## Aim of the task
Each entry below should be written out exactly as it is, with no pictures.

-- Supplied material follows --

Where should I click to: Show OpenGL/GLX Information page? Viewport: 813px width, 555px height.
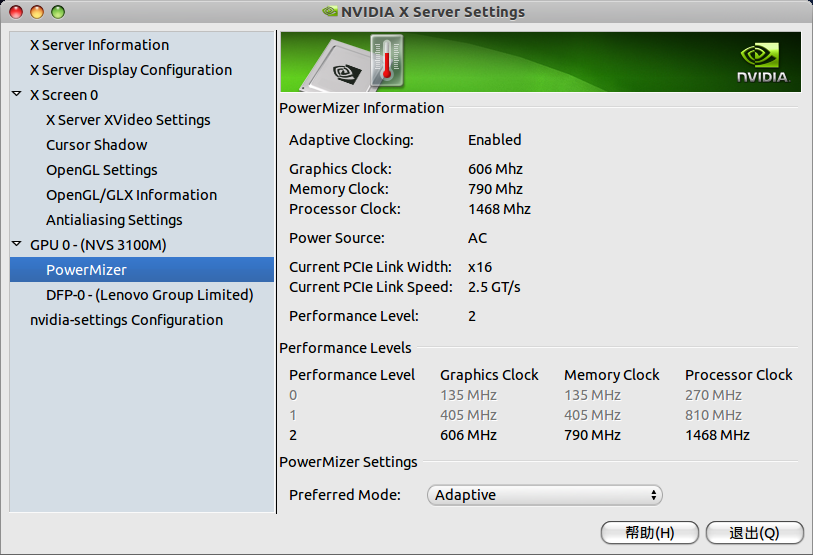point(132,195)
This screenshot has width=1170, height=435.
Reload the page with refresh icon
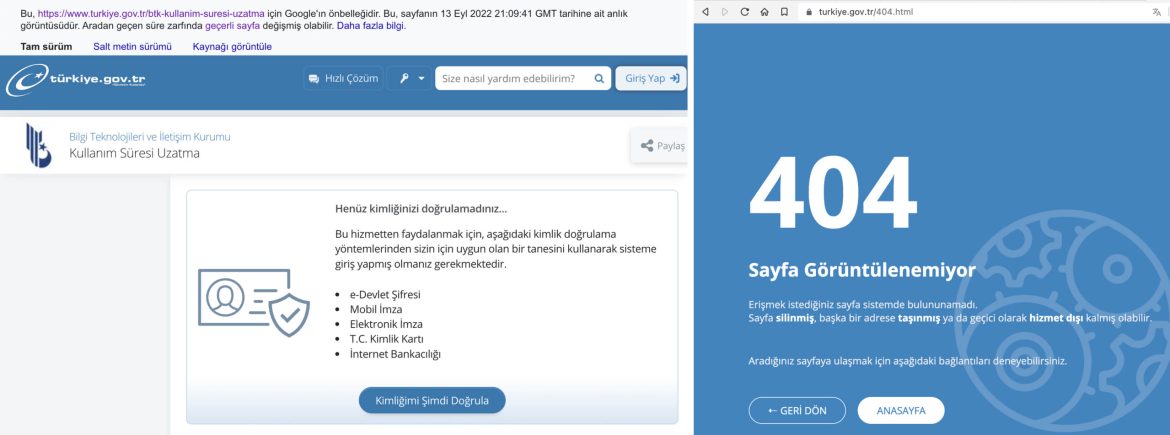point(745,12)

-- Supplied material concluded --

## Answer space
Where should I click to: Show OpenGL/GLX Information page? Viewport: 813px width, 555px height.
point(132,195)
This screenshot has width=1170, height=435.
Reload the page with refresh icon
point(745,12)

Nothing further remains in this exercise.